Reduction of FMRP expression has multiple consequences. In the absence or with reductions of FMRP, mGluR5-mediated signaling and protein synthesis is accelerated, resulting in increased expression of RAC1, APP, and STEP. Increased RAC1 and APP results in altered dendritic morphology, including presence of increased dendritic spines with a long, immature appearance. Increased STEP activity dephosphorylates multiple targets, including AMPA receptors and NMDA receptors, resulting in receptor internalization and altered synaptic transmission. Reduced homer 1 expression, reduces homer 1-mGluR5 interactions, facilitating long term depression. Reduced FMRP also results in reduced expression of GABAA and GABAB receptor subunits, resulting in impaired GABAergic signaling. Reduced FMRP expression may also impact Reelin expression causing further effects on synaptic transmission. The overall effect of these changes is impaired synaptic transmission and ultimately the cognitive and behavioral deficits associated with autism. FMRP, fragile X mental retardation protein; mGluR5, metabotropic glutamate receptor 5; RAC1, Ras-related C3 botulinum toxin substrate 1; amyloid beta A4 precursor protein; STEP, striatal-enriched protein tyrosine phosphatase; AMPA, 2-amino-3-(5-methyl-3-oxo-1,2- oxazol-4-yl)propanoic acid; NDMA, N-methyl-D-aspartate; GABA, gamma aminobutyric acid.

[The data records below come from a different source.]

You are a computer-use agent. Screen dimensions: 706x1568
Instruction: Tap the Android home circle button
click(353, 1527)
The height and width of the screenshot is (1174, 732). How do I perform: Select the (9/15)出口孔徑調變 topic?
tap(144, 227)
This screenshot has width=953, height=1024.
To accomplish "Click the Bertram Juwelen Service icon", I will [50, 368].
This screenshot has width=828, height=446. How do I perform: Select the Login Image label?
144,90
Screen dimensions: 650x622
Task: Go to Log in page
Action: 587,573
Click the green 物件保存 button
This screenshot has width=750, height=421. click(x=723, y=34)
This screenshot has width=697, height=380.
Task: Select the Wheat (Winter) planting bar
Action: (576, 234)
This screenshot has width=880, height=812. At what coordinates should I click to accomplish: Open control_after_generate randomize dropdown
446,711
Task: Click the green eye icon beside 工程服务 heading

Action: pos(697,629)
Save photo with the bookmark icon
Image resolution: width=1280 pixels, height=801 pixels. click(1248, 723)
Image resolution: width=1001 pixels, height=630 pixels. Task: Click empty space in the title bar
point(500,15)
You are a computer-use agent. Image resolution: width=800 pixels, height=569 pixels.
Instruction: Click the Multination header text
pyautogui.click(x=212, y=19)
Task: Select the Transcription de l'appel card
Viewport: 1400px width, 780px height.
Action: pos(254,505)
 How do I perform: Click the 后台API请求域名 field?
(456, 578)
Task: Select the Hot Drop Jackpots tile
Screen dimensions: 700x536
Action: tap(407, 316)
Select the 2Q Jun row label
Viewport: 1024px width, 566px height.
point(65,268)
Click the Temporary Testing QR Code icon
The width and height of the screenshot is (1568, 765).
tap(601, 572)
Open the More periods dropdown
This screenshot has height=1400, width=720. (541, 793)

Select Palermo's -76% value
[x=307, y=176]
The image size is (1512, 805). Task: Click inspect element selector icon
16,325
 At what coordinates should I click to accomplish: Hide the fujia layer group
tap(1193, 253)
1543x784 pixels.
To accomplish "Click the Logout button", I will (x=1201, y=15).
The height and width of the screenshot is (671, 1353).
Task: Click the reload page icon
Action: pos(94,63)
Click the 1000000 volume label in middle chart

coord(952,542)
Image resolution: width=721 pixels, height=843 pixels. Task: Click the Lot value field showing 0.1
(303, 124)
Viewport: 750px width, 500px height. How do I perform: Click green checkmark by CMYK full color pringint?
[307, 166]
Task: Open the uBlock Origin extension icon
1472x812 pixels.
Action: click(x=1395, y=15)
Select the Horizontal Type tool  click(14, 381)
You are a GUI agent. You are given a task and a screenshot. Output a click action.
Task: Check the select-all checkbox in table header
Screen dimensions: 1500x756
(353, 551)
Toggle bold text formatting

Our results also may open new ways of treating people with autism. Drugs that target metabotropic glutamate receptors have been shown to reverse morphological and behavioral deficits in Fmr1 KO mice. AFQ056, 2-methyl-6-(phenylethynyl)-pyridine (MPEP), and 2-chloro-4-((2,5-dimethyl-1-(4-(trifluoromethoxy)phenyl)-1H-imidazol-4-yl)ethynyl)pyridine (CTEP), antagonists of mGluR5, have been shown to reduce the number of dendritic protrusions of cultured hippocampal neurons and primary visual cortex neurons from Fmr1 KO mice [99101]. In Fmr1 KO mice, treatment with MPEP or AFQ056 rescues deficits in prepulse inhibition (PPI) [99, 100], a sensorimotor gating behavior that is disrupted in subjects with autism, schizophrenia, and other psychiatric disorders. CTEP, a newer anti-mGluR5 inhibitor that is more potent and long lasting than MPEP, has been shown to correct for audiogenic seizures, hippocampal long-term depression, and cognitive deficits in Fmr 1 KO mice [101]. The application of Rac1 inhibitor NSC23766 to hippocampal slices from Fmr1 KO mice reduced long-term depression, suggesting that modulation of RAC1 could ameliorate synaptic transmission deficits associated with FXS [49]. Minocycline, a tetracycline derivative, inhibits Aβ-induced neuronal cell death, Aβ fibril formation, and microglial activation [102, 103]. Minocycline can also reverse FXS phenotypes, including dendritic spine immaturity [104]. The latter therapies represent more targeted approaches, and as there are currently no approved glutamatergic inhibitors for use in humans, treatments that focus on mGluR5, RAC1 or APP may provide safe, effective means of ameliorating the behavioral deficits of autism.

Conclusions

Taken together, the results of current postmortem studies provide novel evidence that targets of FMRP and mGluR5 signaling (RAC1, homer 1, APP, and STEP) display altered expression in the cerebellar vermis and BA9 of people with autism. There was a significant confounding effect of anticonvulant drugs on STEP 46 kDa/β-actin and a potential effect on homer 1/NSE in BA9 of adults with autism. These results are consistent with results from FXS animal models, despite the fact that none of the individuals included in the current study were diagnosed with FXS. The altered expression of proteins that may contribute to altered dendritic protein translation (homer 1), altered dendritic morphology (APP and RAC1), and receptor subunit expression (STEP), potentially contribute to the cognitive and behavioral impairments associated with autism and FXS. Our data tie in with our previous experiments, in which we have found reductions in protein expression for Reelin and GABA receptor subunit expression in multiple brain regions of people with autism. We hypothesize that reduction in FMRP and increase in mGluR5 may contribute to the dysregulation of these proteins in subjects with autism, resulting in multiple brain structural and behavioral deficits.